What you need to do >>
Write out the entries below once more, exactly.

Records for processing >>
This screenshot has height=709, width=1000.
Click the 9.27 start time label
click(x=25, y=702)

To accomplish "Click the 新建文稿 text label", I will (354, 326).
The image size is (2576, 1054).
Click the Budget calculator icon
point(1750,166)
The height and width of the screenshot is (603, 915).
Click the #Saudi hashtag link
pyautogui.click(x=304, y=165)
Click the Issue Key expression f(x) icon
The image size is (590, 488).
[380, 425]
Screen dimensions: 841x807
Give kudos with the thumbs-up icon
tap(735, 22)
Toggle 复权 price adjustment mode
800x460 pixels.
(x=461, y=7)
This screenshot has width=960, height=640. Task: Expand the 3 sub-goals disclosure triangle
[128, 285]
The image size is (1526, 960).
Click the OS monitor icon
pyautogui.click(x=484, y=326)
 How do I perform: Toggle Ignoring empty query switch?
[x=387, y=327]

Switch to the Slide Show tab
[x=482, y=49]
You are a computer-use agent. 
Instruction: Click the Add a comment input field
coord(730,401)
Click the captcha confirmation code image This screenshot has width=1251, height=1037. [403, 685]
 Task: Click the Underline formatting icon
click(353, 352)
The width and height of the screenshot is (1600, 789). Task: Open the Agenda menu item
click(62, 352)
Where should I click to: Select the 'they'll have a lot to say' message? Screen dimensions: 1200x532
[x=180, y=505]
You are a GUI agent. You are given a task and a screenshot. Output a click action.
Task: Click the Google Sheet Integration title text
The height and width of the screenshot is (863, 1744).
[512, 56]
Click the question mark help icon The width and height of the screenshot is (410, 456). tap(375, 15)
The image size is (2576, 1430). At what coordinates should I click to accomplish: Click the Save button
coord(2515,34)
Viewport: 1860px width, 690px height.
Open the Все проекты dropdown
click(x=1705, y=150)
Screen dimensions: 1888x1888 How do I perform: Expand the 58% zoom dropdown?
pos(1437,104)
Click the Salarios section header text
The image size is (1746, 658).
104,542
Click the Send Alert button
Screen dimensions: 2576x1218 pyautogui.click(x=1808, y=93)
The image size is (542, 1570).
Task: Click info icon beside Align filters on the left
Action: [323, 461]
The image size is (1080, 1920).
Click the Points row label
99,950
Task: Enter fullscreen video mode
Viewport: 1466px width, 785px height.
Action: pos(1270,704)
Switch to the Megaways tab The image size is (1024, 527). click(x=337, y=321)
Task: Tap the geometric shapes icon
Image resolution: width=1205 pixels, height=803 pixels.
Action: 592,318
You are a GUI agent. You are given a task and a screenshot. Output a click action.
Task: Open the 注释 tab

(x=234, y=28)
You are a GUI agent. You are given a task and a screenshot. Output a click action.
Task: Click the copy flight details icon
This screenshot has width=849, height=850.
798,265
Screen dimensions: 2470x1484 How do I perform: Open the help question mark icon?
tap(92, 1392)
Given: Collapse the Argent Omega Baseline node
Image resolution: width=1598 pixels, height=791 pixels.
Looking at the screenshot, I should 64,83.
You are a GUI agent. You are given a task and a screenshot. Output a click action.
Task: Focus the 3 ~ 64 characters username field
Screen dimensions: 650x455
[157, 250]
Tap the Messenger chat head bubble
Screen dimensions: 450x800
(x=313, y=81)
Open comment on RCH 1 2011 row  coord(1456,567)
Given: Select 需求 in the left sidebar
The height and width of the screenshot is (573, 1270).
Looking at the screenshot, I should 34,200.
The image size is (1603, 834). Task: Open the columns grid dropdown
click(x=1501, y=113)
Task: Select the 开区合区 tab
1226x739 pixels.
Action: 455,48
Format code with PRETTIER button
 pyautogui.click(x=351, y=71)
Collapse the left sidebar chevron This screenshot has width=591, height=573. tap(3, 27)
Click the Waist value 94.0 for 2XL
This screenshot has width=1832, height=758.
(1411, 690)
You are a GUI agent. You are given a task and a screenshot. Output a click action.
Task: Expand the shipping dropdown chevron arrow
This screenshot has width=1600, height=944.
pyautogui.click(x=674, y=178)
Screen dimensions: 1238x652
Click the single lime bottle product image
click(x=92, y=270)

Exercise response >>
This screenshot has height=709, width=1000.
Click the 9.27 start time label
click(x=25, y=702)

To accomplish "Click the 新建文稿 text label", I will (354, 326).
The image size is (2576, 1054).
Click the Budget calculator icon
point(1750,166)
The height and width of the screenshot is (603, 915).
Click the #Saudi hashtag link
pyautogui.click(x=304, y=165)
Click the Issue Key expression f(x) icon
The image size is (590, 488).
[380, 425]
Screen dimensions: 841x807
Give kudos with the thumbs-up icon
tap(735, 22)
Toggle 复权 price adjustment mode
800x460 pixels.
(x=461, y=7)
This screenshot has width=960, height=640. Task: Expand the 3 sub-goals disclosure triangle
[128, 285]
The image size is (1526, 960).
Click the OS monitor icon
pyautogui.click(x=484, y=326)
 How do I perform: Toggle Ignoring empty query switch?
[x=387, y=327]

Switch to the Slide Show tab
[x=482, y=49]
You are a computer-use agent. 
Instruction: Click the Add a comment input field
coord(730,401)
Click the captcha confirmation code image This screenshot has width=1251, height=1037. [403, 685]
 Task: Click the Underline formatting icon
click(353, 352)
The width and height of the screenshot is (1600, 789). Task: Open the Agenda menu item
click(62, 352)
Where should I click to: Select the 'they'll have a lot to say' message? Screen dimensions: 1200x532
[x=180, y=505]
You are a GUI agent. You are given a task and a screenshot. Output a click action.
Task: Click the Google Sheet Integration title text
The height and width of the screenshot is (863, 1744).
[512, 56]
Click the question mark help icon The width and height of the screenshot is (410, 456). tap(375, 15)
The image size is (2576, 1430). At what coordinates should I click to accomplish: Click the Save button
coord(2515,34)
Viewport: 1860px width, 690px height.
Open the Все проекты dropdown
click(x=1705, y=150)
Screen dimensions: 1888x1888 How do I perform: Expand the 58% zoom dropdown?
pos(1437,104)
Click the Salarios section header text
The image size is (1746, 658).
104,542
Click the Send Alert button
Screen dimensions: 2576x1218 pyautogui.click(x=1808, y=93)
The image size is (542, 1570).
Task: Click info icon beside Align filters on the left
Action: [323, 461]
The image size is (1080, 1920).
Click the Points row label
99,950
Task: Enter fullscreen video mode
Viewport: 1466px width, 785px height.
Action: pos(1270,704)
Switch to the Megaways tab The image size is (1024, 527). click(x=337, y=321)
Task: Tap the geometric shapes icon
Image resolution: width=1205 pixels, height=803 pixels.
Action: 592,318
You are a GUI agent. You are given a task and a screenshot. Output a click action.
Task: Open the 注释 tab

(x=234, y=28)
You are a GUI agent. You are given a task and a screenshot. Output a click action.
Task: Click the copy flight details icon
This screenshot has width=849, height=850.
798,265
Screen dimensions: 2470x1484 How do I perform: Open the help question mark icon?
tap(92, 1392)
Given: Collapse the Argent Omega Baseline node
Image resolution: width=1598 pixels, height=791 pixels.
Looking at the screenshot, I should 64,83.
You are a GUI agent. You are given a task and a screenshot. Output a click action.
Task: Focus the 3 ~ 64 characters username field
Screen dimensions: 650x455
[157, 250]
Tap the Messenger chat head bubble
Screen dimensions: 450x800
(x=313, y=81)
Open comment on RCH 1 2011 row  coord(1456,567)
Given: Select 需求 in the left sidebar
The height and width of the screenshot is (573, 1270).
Looking at the screenshot, I should 34,200.
The image size is (1603, 834). Task: Open the columns grid dropdown
click(x=1501, y=113)
Task: Select the 开区合区 tab
1226x739 pixels.
Action: 455,48
Format code with PRETTIER button
 pyautogui.click(x=351, y=71)
Collapse the left sidebar chevron This screenshot has width=591, height=573. tap(3, 27)
Click the Waist value 94.0 for 2XL
This screenshot has width=1832, height=758.
(1411, 690)
You are a GUI agent. You are given a task and a screenshot. Output a click action.
Task: Expand the shipping dropdown chevron arrow
This screenshot has width=1600, height=944.
pyautogui.click(x=674, y=178)
Screen dimensions: 1238x652
Click the single lime bottle product image
click(x=92, y=270)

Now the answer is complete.